**Текст страницы:**
++++++

Глава 99. Александр Трифонович Твардовский

Виктор Еремин
(1910—1971)

Последние годы доводится больше слышать об Александре Трифоновиче Твардовском как о смелом гениальном главном редакторе журнала «Новый мир», чем о великом поэте, воплотившем в своём творчестве коренные, подлинные народный дух и народную мудрость русского человека. Трудно найти в нашей многовековой поэзии столь глубокого народного стихотворца (разве что Н.А. Некрасов) и ещё труднее понять, сколь примитивнее и одностороннее становится с каждым годом осмысление его многопластового, необычайно своеобразного гения.

Отец будущего поэта Трифон Гордеевич Твардовский (1881—1949) был седьмым сыном в многодетной крестьянской семье, трудился кузнецом. Мать, Мария Митрофановна, урожденная Плескачевская (1888—1965), была из разорившихся дворян. Выйдя замуж за простого мужика, девушка попала в совершенно чуждый ей мир. Трифон Гордеевич оказался человеком суровым, жену и детей поколачивал часто.

8 июня (21 по новому стилю) 1910 года у Твардовских родился сын, которого крестили Александром. Случилось это в деревне Загорье Смоленской губернии. Мальчик оказался вторым сыном, были еще братья Константин (1908—2002), Иван (1914—2003), Павел (1917—1983) и Василий (1925—1954) и сёстры Анна (1912—2000) и Мария (1922—1984).

У Твардовских имелось относительно много книг, так что с творчеством А.С. Пушкина, Н.В. Гоголя, М.Ю. Лермонтова, Н.А. Некрасова впервые Саша познакомился дома — их читали зимними вечерами вслух. Под влиянием великой русской классики мальчик рано начал сочинять стихи. Отец это увлечение сына не одобрял, расценивал как баловство.

++++++

**Данные для проверки:**
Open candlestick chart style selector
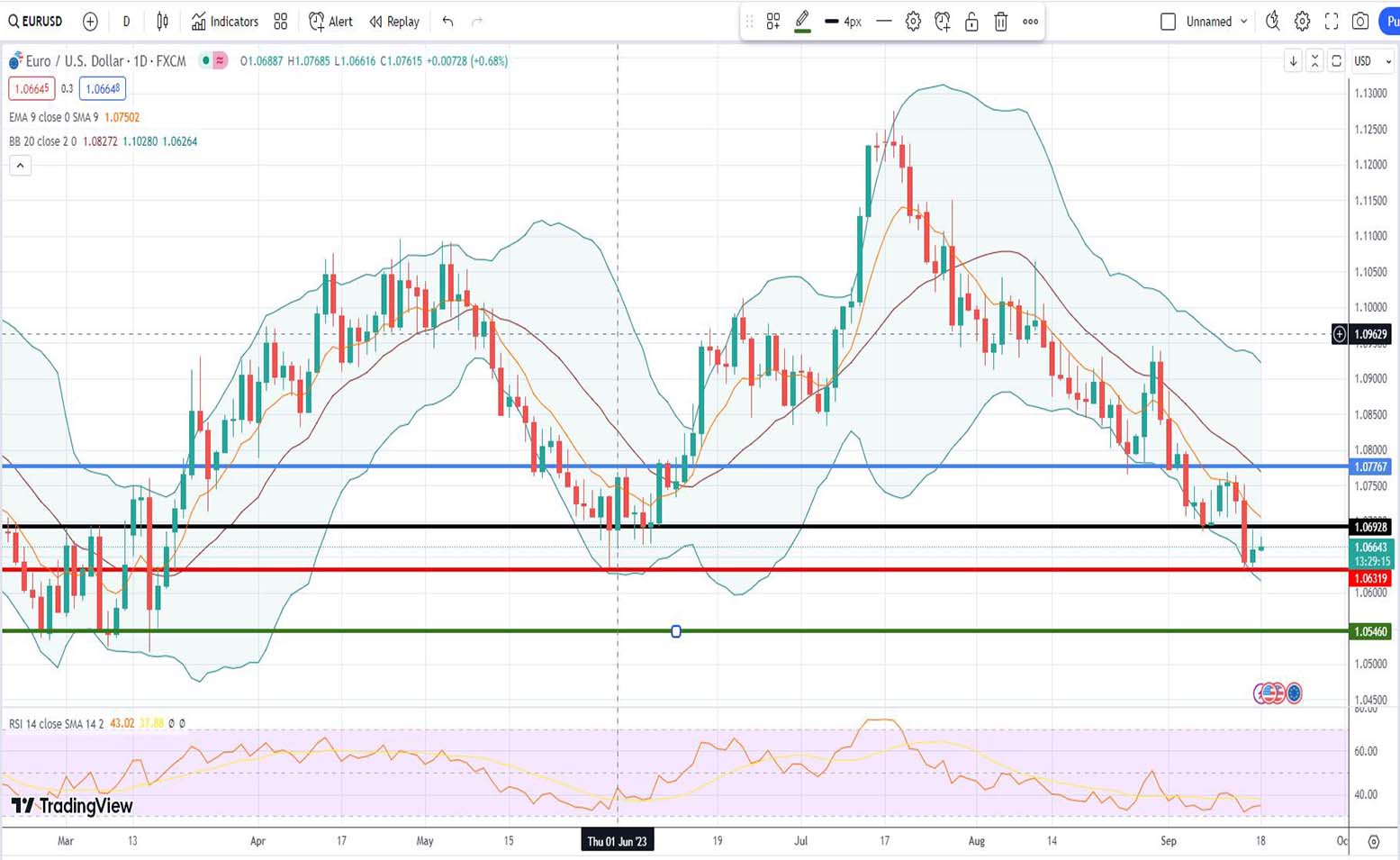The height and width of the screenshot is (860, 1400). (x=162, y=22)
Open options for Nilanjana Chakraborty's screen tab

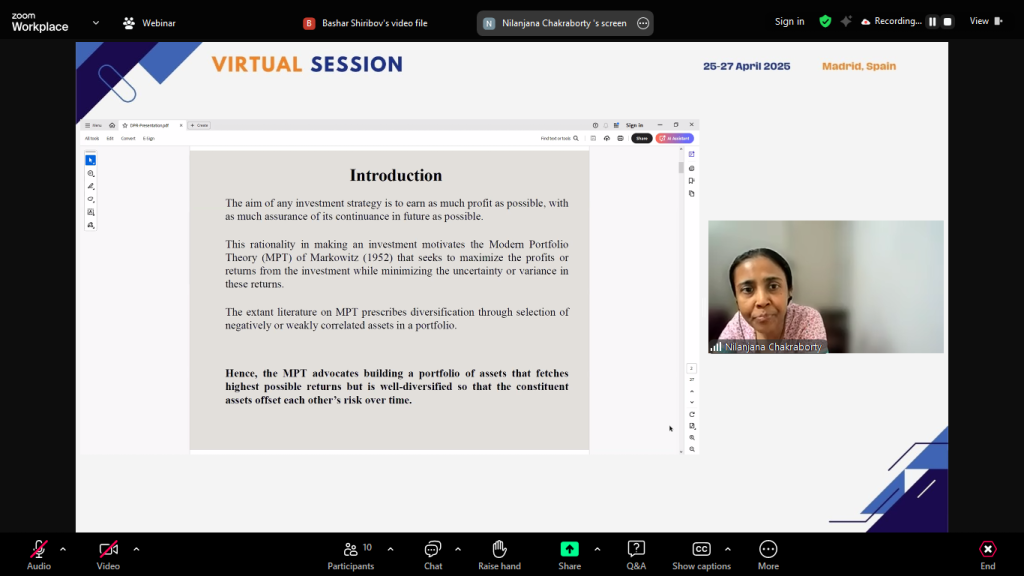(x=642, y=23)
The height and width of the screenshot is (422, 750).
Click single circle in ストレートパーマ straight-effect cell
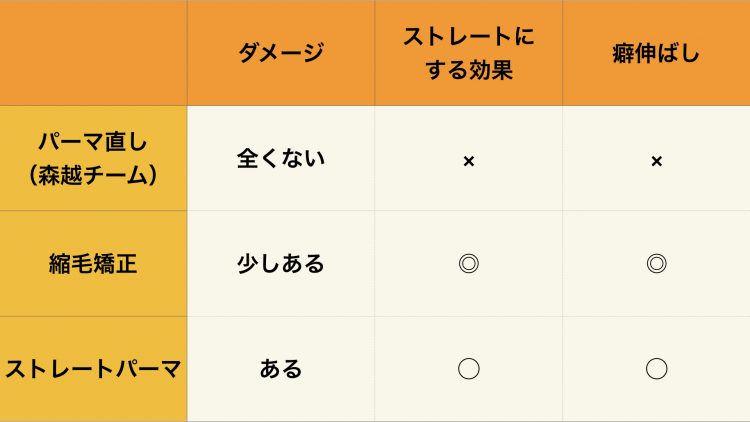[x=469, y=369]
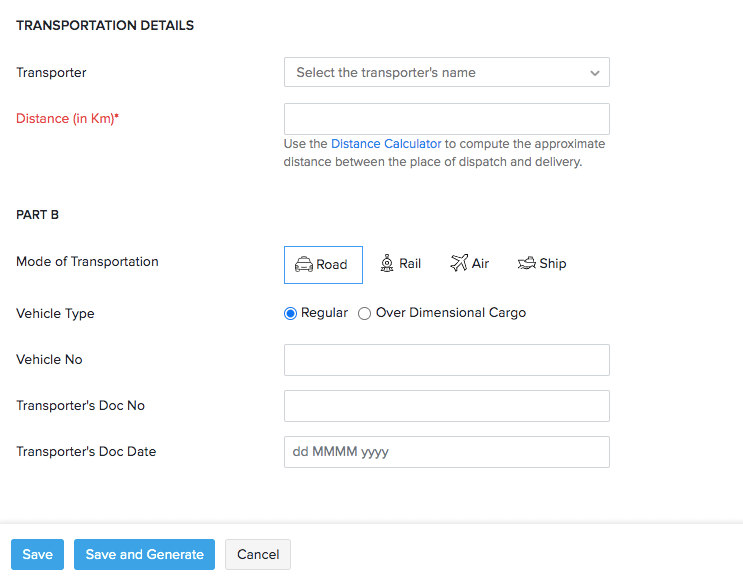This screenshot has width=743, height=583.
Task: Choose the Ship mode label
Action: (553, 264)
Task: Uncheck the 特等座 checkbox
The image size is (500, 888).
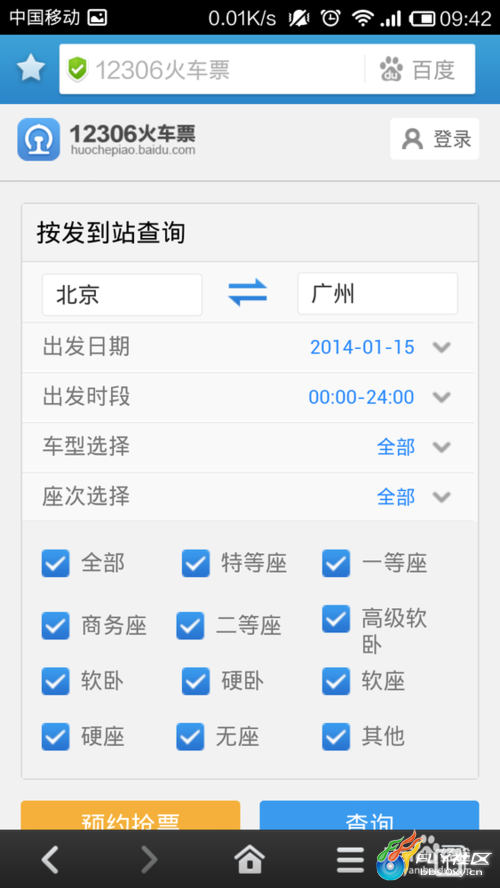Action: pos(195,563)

++++++

**Что нужно сделать:**
a) Чем занимался отец Твардовского, согласно тексту о поэте?
b) Повторите без изменений всё, что стоит в тексте о Твардовском от слов «У Твардовских имелось» и вплоть до слов «расценивал как баловство.».
c) Продолжите текст о Твардовском с того места, на котором он обрывается.

**Решённые задачи:**
a) Трудился кузнецом.

b)
У Твардовских имелось относительно много книг, так что с творчеством А.С. Пушкина, Н.В. Гоголя, М.Ю. Лермонтова, Н.А. Некрасова впервые Саша познакомился дома — их читали зимними вечерами вслух. Под влиянием великой русской классики мальчик рано начал сочинять стихи. Отец это увлечение сына не одобрял, расценивал как баловство.

c)
Твардовского отдали учиться в сельскую школу. В четырнадцать лет будущий поэт решился посылать небольшие заметки в смоленские газеты, некоторые из них были опубликованы. Тогда он отважился послать и стихи.

Поэтический дебют Твардовского состоялся в 1925 году — в газете «Смоленская деревня» были напечатаны его стихи «Новая изба».

После окончания сельской школы Твардовский перебрался жить в Смоленск. Первое время он жил в полной нищете. Поэта приютил смоленский писатель Ефрем Михайлович Марьенков (1898—1977). Жили в крохотной проходной комнатке без мебели, спали на полу, а укрывались газетами. Пришлось существовать «на грошовый литературный заработок и обивать пороги редакций».

В смоленском Доме печати Александр Трифонович познакомился со своей будущей женой Марией Илларионовной Гореловой (1908—1991). Она выступала как критик и рецензент. Но в какой-то момент ради любви решила отказаться от литературной карьеры и посвятила свою жизнь мужу. Родители Твардовского были против молодой невестки, поскольку она окончательно увела сына из семьи. Со временем у четы родились две дочери — Валентина (р. 1931) и Ольга (р. 1941) — и сын Александр (Саша умер в детстве от дифтерита).

В годы коллективизации семья Твардовских была раскулачена, хотя даже на середняков тянули с трудом. В период демократизации советского общества поэта огульно обвинили в предательстве отправленной в ссылку родни. Уже гораздо позднее были обнаружены документы, из которых следует, что, едва стало известно об их аресте, Александр Трифонович начал ходить по инстанциям и хлопотать. Однако секретарь обкома Иван Петрович Румянцев (1885—1937), впоследствии тоже репрессированный и расстрелянный, сказал поэту:

— Выбирай: либо папа с мамой, либо революция.

Твардовский намёк понял и вынужден был прекратить хлопоты. Он всеми возможными путями старался помогать ссыльным. Братья из поселения то и дело сбегали. Однажды они все разом появились перед Твардовским в центре Смоленска возле Дома Советов. Александр Трифонович тогда уже знал, что на него в НКВД было заведено дело, его даже исключили из Союза писателей, травили в газетах. Если бы он спрятал братьев, сам пошёл бы по этапу. И поэт прогнал беглецов. Братья поняли и простили Твардовского, но никак не могут «простить» ретивые российские либеральные демагоги-журналисты.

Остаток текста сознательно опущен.